Refer to Answers in this question, I use regex_constants::extended to initialize the regex object, which then is regex r(pattern, regex_constants::extended);
Then the output is no match for [[:alpha:]]*[^c]ei[[:alpha:]]*
It seems that the regex can't match the pattern.
Then I use [a-zA-Z]* to replace character class [[:alpha:]]* (with regex_constants::extended still set). The output still is no match for [a-zA-Z]*[^c]ei[a-zA-Z]*
Platform: windows
Tools used: Eclipse for C/C++; MinGW (g++ --version: g++ 4.7.2)
EDIT:
Thanks #sharth, add main file to complete the code.
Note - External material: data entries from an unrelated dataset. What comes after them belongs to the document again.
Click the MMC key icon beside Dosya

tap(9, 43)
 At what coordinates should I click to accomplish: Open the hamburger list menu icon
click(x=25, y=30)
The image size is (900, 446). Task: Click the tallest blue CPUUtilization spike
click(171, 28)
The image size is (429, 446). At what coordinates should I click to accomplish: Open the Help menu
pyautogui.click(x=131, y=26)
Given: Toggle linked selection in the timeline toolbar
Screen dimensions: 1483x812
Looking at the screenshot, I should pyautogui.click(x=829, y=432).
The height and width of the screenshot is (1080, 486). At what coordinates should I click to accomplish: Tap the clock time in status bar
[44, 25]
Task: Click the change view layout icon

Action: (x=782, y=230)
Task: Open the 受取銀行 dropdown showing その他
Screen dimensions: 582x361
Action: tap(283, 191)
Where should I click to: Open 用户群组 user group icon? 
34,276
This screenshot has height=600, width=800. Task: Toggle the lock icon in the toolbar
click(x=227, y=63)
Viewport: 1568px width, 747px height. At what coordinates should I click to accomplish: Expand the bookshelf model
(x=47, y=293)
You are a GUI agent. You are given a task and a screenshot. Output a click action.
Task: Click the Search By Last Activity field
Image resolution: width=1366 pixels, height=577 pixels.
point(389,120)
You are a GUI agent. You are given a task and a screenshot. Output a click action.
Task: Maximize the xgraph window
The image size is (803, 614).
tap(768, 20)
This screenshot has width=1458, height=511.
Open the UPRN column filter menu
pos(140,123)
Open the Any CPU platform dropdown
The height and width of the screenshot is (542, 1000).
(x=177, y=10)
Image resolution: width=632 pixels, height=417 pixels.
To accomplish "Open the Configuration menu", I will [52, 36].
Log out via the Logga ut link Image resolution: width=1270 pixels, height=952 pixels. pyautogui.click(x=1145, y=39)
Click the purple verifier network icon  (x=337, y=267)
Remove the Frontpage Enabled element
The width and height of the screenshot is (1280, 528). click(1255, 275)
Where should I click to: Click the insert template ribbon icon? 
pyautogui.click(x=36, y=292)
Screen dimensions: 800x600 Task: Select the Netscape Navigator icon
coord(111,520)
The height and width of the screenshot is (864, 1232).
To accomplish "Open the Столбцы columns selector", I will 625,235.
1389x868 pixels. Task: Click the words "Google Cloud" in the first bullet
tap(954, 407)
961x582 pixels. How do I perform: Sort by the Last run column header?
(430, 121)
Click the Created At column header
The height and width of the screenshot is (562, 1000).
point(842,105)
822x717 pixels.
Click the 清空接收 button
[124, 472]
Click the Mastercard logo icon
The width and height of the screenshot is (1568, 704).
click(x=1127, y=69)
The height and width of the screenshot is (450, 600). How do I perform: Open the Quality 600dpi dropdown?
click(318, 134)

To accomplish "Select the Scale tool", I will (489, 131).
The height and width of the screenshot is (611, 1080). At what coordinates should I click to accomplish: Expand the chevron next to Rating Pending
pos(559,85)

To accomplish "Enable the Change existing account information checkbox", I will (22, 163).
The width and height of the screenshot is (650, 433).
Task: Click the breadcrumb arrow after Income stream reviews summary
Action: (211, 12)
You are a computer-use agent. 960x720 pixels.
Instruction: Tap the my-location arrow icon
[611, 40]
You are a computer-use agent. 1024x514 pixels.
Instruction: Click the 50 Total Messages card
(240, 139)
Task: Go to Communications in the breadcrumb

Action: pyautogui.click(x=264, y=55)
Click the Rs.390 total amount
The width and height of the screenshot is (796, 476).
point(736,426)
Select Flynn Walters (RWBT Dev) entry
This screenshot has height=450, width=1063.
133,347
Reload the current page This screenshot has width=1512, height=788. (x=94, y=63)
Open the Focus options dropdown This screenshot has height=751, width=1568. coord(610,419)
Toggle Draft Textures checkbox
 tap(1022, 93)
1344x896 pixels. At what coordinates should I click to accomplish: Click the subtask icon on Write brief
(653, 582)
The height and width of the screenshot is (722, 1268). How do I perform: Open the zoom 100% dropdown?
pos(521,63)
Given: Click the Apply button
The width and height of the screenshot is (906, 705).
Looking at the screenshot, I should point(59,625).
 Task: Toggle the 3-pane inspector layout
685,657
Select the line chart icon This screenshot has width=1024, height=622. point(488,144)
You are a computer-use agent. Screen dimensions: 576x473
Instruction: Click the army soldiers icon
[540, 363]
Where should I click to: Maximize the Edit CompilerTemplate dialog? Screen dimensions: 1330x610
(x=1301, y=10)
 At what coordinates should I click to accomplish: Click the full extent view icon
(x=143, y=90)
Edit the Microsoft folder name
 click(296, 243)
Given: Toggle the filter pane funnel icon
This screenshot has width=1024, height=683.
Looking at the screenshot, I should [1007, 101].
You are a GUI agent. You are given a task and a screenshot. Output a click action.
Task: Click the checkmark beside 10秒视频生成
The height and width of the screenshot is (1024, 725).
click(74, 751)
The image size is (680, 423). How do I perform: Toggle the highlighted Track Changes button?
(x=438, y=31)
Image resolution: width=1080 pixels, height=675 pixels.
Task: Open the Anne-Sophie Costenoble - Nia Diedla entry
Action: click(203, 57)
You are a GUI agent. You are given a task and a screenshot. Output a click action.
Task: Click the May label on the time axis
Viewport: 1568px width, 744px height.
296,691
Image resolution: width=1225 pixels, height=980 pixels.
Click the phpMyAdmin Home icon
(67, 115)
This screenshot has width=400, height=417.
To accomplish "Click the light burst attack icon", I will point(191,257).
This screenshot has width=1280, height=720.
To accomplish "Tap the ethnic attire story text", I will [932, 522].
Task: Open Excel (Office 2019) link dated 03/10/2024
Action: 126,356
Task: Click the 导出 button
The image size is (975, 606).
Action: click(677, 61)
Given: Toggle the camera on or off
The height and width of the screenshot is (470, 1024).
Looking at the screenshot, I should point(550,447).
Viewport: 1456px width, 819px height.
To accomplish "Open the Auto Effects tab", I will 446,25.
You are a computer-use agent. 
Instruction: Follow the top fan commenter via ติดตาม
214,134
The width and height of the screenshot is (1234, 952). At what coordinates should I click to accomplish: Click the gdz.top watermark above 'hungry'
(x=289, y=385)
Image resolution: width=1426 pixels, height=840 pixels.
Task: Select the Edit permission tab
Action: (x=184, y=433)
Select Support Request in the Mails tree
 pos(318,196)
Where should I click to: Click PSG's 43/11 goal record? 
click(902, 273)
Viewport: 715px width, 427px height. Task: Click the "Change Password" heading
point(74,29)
I just did a test using libc++ and clang++. This works as expected. Here's my main:
int main() {
string test_str = "receipt freind theif receive";
string pattern = "[a-zA-Z]*[^c]ei[a-zA-Z]*";
try {
regex r(pattern, regex_constants::extended);
smatch results;
if (regex_search(test_str, results, r))
cout << results.str() << endl;
else
cout << "no match for " << pattern << endl;
} catch (regex_error &e) {
cout << "what: " << e.what() << "; code: " << parseCode(e.code()) << endl;
}
}
Output:
freind
On the other hand GCC 4.7.2, gives this result:
no match for [a-zA-Z]*[^c]ei[a-zA-Z]*
This is because in GCC 4.7.2's libstdc++, they still don't implement regex. Here's the implementation of regex_search:
template<typename _Bi_iter, typename _Allocator, typename _Ch_type, typename _Rx_traits>
inline bool regex_search(_Bi_iter __first, _Bi_iter __last, match_results<_Bi_iter, _Allocator>& __m, const basic_regex<_Ch_type, _Rx_traits>& __re, regex_constants::match_flag_type __flags) {
return false;
}
And just to note, it is very helpful to include a small program that readers could compile. That way there is no confusion about what code is being run.